Та опять замялась, заелозила взглядом. Подошла к большому сундуку, поправила вывязанную салфетку, переставила красивую коробку с духами и помадой (тоже подарок на свадьбу) на другое место, на резную этажерку. Попробовала было зачем-то включить радио, но там сейчас было только шипение, поэтому обратно выключила. Расправила новёхонькие накрахмаленные занавесочки…
— Варюня!
И Варюня сдалась. Вздохнула и, словно в омут с головой, сказала:
— Там парень остался, сынок ейный, малой совсем.
— И что с парнем?
— Да в детдом его отправили. В Ярославль.
Повисла пауза: Варвара печально вздыхала. А Печкин думал что-то, хмурился.
Наконец, сказал:
— Завтра концерт колхозной самодеятельности у меня. Ответственный концерт очень. Поликарп Ксенофонтович из райцентра приедет даже. Награждать победителей будет. А вот послезавтра с утра поеду в Ярославль. Ты там мне собери в дорогу, что надо.
— Петя-а-а-а… — охнула Ложкина и зажала руками рот.
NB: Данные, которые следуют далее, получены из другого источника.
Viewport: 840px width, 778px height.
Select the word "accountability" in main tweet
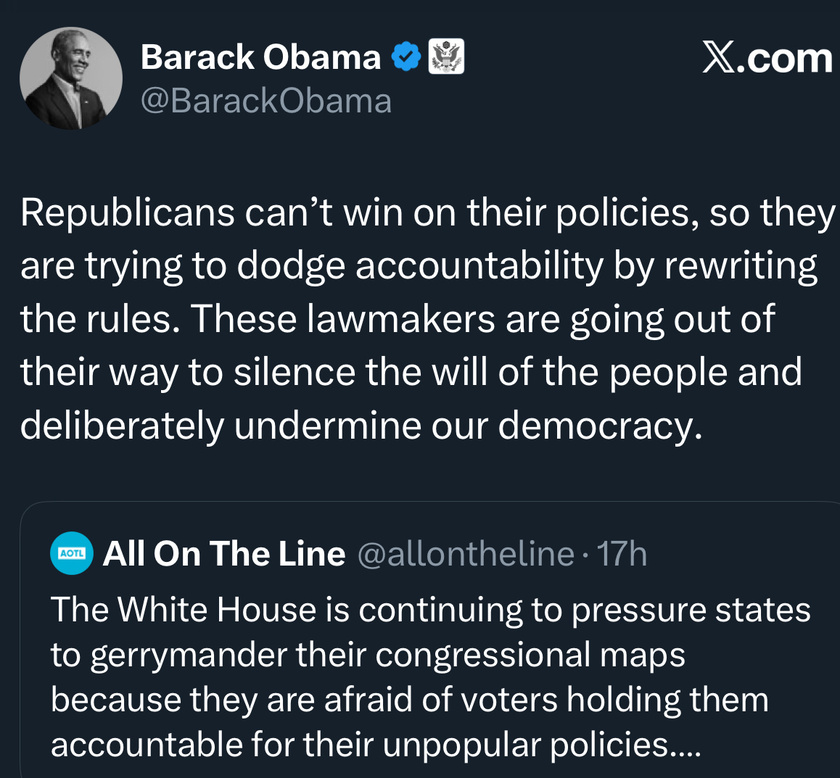click(x=479, y=266)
— Ну, а что? — степенно развёл руками Печкин, — мы тут с тобой как король с королевой, в эдаких хоромах вдвоём живём. В те две дальние комнаты даже не заходим. Что мы пацану места не найдём, что ли?
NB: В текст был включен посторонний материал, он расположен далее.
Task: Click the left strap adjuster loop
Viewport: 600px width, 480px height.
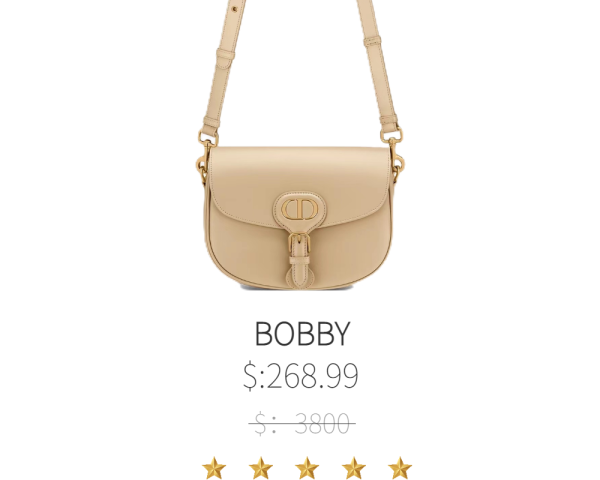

Каждый человек сам кузнец своего счастья. Банальная такая фраза, но на самом деле это основной закон жизни. Многие живут не своей мечтой, а чужими хотелками и понятиями. И всю жизнь они несчастные, всю жизнь откладывают свои мечты на потом. А потом вдруг оказывается, что жизнь-то прошла и уже некогда мечтать и реализовывать мечты.
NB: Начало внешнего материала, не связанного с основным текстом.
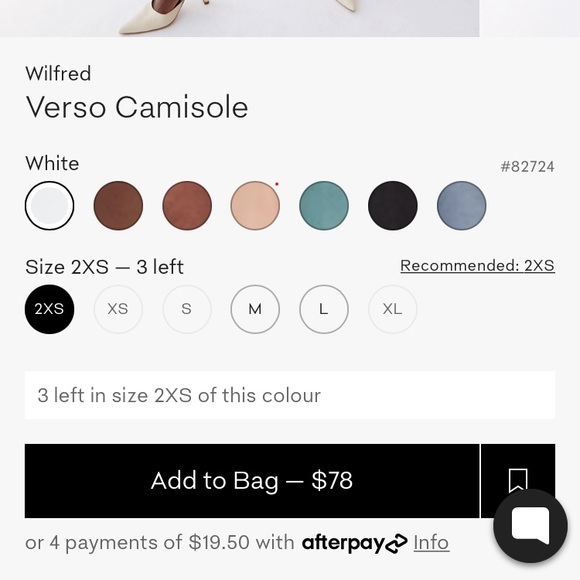The height and width of the screenshot is (580, 580).
Task: Select size XS
Action: (x=118, y=309)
В той, прошлой жизни, я добился колоссальных высот. И первой целью у меня было заработать много денег и купить себе небольшую быстроходную яхту и уютный домик на берегу моря. И я пахал так, что аж в глазах темнело. Не отказывался ни от одного проекта, тянулся, тянулся. И я довольно быстро заработал эти деньги. Купил себе и яхту, и домик. Потом квартиру в шикарном районе. Потом собственный ресторанчик. Потом завод. Потом…
Сколько этих потом было.
А сейчас я сижу в комнатушке коммунальной квартиры послевоенных пятидесятых годов и ясно понимаю, что всё это было зря. Я на яхте только один раз покатался, да и то, когда друзья потребовали обмыть её. А в домике даже не жил. Несколько раз, когда через этот город проездом был, заглядывал посмотреть, всё ли в порядке. И всё.
Шикарная квартира тоже чаще пустовала. Я регулярно задерживался на работе и, чтобы не тратить время на дорогу, частенько ночевал прямо там. У меня в кабинете была небольшая комнатка для релаксации, так я поставил удобный диван и часто ночевал прямо там.
И в Эфиопию я не съездил, хотя сколько мечтал. Делов-то всего — купить путёвку и собрать чемодан. А поди ты, времени всё не мог найти.
А теперь я сижу в коммуналке и не знаю, чем заняться: у меня куча времени, вот только таких возможностей больше нету. Да и начинать нужно всё с нуля.
Я вздохнул и пододвинул к себе чашку кофе.
Дуся с утра прибежала, прямо вся на взводе. Долго кружилась вокруг меня, пока я пил утренний кофе.
— Ну говори уже, — подбодрил её я, — я же вижу, что есть какие-то новости.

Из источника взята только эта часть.